Sementara itu di rumah sakit, Jeka dan Suryo sedang berbincang dengan dokter. Sejak sampai di rumah sakit, Unaya mulai meracau tanpa henti hingga harus dibius. Dokter bilang Unaya kemungkinan mengalami trauma dan perlu melakukan pengobatan lebih lanjut.
"Nona Unaya perlu ditangani oleh psikolog. Ia belum bisa menerima keadaan yang terjadi itu hal yang wajar sehingga perlu dilakukan pengobatan lebih lanjut. Saya akan merekomendasikan psikolog untuk Nona Unaya". Kata dokter tersebut yang membuat Jeka dan Suryo menghela nafas berat.
***
"Om, Jeka akan nikahi Unaya secepatnya. Saya akan urus semuanya malam ini". Kata Jeka pada Suryo selepas mereka keluar dari ruang dokter.
"Apa tidak terlalu cepat Jeka? Unaya sedang dalam masa sulit".
"Justru itu Om, saya akan menemani Unaya dimasa-masa sulit. Saya yakin Unaya akan jauh lebih baik jika terus ada disamping saya, saya bisa menyentuhnya tanpa membuatnya takut karena saya suaminya. Saya gak bisa nunggu lebih lama lagi Om. Saya juga gak tega melihat Unaya terus-terusan mengatai dirinya sendiri kotor". Kata Jeka sungguh-sungguh.

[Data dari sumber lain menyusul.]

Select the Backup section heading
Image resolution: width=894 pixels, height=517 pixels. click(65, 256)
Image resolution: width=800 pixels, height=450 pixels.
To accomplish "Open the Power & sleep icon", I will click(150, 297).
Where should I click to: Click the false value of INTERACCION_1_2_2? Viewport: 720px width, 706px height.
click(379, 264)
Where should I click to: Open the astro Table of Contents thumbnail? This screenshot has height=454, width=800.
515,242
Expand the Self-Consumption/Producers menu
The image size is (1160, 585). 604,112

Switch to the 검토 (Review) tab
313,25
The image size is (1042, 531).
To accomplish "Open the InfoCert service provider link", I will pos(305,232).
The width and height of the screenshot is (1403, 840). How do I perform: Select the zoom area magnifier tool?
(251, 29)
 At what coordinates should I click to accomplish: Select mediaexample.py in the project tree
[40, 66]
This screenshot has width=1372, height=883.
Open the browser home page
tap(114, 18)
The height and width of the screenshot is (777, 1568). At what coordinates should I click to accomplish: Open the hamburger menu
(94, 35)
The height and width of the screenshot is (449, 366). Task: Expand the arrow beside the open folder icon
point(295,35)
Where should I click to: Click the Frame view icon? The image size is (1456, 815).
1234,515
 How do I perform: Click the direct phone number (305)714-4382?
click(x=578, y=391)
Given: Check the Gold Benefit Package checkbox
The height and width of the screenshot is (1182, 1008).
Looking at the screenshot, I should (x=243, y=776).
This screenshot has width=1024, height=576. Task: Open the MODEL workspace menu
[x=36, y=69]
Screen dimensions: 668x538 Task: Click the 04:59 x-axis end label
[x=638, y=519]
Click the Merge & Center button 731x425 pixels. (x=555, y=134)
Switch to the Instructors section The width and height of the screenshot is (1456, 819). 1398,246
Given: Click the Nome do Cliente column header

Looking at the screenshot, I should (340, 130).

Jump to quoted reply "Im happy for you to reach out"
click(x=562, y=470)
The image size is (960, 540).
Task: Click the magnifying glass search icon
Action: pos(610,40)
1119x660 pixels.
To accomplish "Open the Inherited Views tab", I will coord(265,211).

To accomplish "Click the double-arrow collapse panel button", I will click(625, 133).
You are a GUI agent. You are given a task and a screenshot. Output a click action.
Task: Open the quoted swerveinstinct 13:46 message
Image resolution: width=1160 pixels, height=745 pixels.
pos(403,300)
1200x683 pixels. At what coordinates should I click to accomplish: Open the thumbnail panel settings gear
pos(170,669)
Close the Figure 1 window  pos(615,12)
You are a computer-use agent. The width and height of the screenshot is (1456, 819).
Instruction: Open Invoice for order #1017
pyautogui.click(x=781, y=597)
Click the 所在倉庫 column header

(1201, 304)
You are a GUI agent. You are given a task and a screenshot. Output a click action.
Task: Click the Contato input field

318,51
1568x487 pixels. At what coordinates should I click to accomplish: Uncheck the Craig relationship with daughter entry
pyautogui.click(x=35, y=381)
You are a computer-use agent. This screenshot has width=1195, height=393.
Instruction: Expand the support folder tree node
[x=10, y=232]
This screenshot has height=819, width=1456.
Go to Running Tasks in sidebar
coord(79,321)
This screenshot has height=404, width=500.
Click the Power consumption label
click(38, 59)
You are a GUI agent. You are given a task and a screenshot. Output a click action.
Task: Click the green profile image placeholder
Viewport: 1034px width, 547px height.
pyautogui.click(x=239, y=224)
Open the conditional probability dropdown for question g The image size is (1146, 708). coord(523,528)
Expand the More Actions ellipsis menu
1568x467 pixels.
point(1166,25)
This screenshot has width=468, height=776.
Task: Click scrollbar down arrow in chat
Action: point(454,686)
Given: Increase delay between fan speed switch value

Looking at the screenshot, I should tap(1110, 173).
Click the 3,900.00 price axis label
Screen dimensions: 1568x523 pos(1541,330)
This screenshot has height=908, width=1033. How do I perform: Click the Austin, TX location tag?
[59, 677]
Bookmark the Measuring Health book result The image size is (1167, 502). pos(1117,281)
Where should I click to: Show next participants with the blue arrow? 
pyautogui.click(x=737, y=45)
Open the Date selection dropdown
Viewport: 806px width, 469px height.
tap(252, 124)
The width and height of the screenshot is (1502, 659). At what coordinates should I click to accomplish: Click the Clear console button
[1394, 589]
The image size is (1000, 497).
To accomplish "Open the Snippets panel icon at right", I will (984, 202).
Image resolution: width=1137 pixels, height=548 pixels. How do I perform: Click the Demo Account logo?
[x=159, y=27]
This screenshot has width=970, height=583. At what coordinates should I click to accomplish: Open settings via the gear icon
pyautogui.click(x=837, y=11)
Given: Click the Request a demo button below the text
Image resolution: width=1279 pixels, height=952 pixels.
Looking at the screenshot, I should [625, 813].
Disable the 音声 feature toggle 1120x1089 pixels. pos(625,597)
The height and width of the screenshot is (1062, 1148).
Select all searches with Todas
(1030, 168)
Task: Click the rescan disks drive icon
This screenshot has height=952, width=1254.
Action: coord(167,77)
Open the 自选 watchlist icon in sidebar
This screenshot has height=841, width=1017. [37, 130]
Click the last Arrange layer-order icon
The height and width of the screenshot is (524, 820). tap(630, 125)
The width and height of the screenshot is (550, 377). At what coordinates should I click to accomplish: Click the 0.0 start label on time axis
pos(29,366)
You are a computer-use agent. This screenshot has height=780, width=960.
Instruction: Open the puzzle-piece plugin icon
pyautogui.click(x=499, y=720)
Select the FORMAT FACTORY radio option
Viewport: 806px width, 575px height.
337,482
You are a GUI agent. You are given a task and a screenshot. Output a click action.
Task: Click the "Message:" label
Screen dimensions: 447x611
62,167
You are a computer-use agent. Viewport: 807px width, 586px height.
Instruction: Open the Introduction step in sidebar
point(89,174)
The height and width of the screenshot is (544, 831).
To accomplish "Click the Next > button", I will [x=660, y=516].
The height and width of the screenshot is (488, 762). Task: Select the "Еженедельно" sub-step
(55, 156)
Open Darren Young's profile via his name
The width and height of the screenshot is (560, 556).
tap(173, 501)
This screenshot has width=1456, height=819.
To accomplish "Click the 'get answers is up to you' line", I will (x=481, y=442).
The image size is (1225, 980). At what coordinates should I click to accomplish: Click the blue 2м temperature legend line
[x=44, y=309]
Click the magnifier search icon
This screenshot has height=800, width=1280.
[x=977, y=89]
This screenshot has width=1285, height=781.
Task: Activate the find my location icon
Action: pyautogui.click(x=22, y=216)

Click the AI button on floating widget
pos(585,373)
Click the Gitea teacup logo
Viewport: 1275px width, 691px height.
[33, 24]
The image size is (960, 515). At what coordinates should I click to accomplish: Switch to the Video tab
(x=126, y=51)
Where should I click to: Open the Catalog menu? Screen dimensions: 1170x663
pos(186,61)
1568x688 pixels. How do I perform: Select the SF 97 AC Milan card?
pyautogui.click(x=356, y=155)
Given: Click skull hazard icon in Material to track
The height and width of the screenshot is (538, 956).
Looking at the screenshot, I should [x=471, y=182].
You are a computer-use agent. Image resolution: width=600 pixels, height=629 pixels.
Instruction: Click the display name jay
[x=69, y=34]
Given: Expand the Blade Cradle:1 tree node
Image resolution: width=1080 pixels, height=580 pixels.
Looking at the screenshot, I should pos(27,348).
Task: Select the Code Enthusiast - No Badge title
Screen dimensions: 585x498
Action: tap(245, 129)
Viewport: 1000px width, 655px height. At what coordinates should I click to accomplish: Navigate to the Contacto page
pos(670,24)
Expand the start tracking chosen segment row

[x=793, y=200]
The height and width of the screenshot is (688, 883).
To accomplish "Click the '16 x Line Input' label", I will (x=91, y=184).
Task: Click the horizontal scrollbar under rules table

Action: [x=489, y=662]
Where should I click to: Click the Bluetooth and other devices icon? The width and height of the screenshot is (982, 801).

"Kamu nikahin anak saya bukan karena kasihan kan?". Telisik Suryo yang membuat Jeka menghela nafas. Astaga masih saya lho Suryo berfikiran negatif.
"Saya udah cinta sama anak Om dari dulu, salah satu cita-cita saya adalah menikahinya. Om masih ragu?". Suryo menatap mata Jeka lamat-lamat, terlihat keseriusan disana. Memang sejak kapan Jeka gak serius kalau soal cinta?
"Oke, Om ijinkan. Tapi mengurus pernikahan tidak semudah itu. Kamu yakin mengurusnya malam ini?". Tanya Suryo tidak yakin. Memang Jeka ini titisan Bandung Bondowoso yang bisa menyelesaikan segalanya dalam satu malam?
"Yang penting sah dulu kan Om, resepsinya masih bisa kapan-kapan yang penting Unaya sembuh dulu". Sahut Jeka enteng. Ini bukan soal ngebet kawin, tapi memang niat Jeka baik dan ingin mempersunting Unaya karena cinta.
"Dengan restu Om, saya ijinkan kamu menikahi Unaya. Terimakasih sudah menyayangi anak saya sampai seperti ini". Suryo memeluk Jeka dan benar-benar berterimakasih. Ia tidak menyangka sosok pemuda luar biasa seperti Jeka menjadi jodoh putrinya. Unaya sangat beruntung memiliki Jeka, dan Jeka sangat beruntung memiliki Unaya. Dalam keadaan apapun mereka bisa saling menerima, terutama Jeka. Jika sudah mencintai satu orang maka ia akan perjuangkan sampai dapat. Tidak peduli bagaimana keadaannya, tidak peduli seperti apa masa lalunya. Masa lalu bisa ia ubah dengan masa depan yang indah. Unaya dan kalian semua tidak perlu khawatir.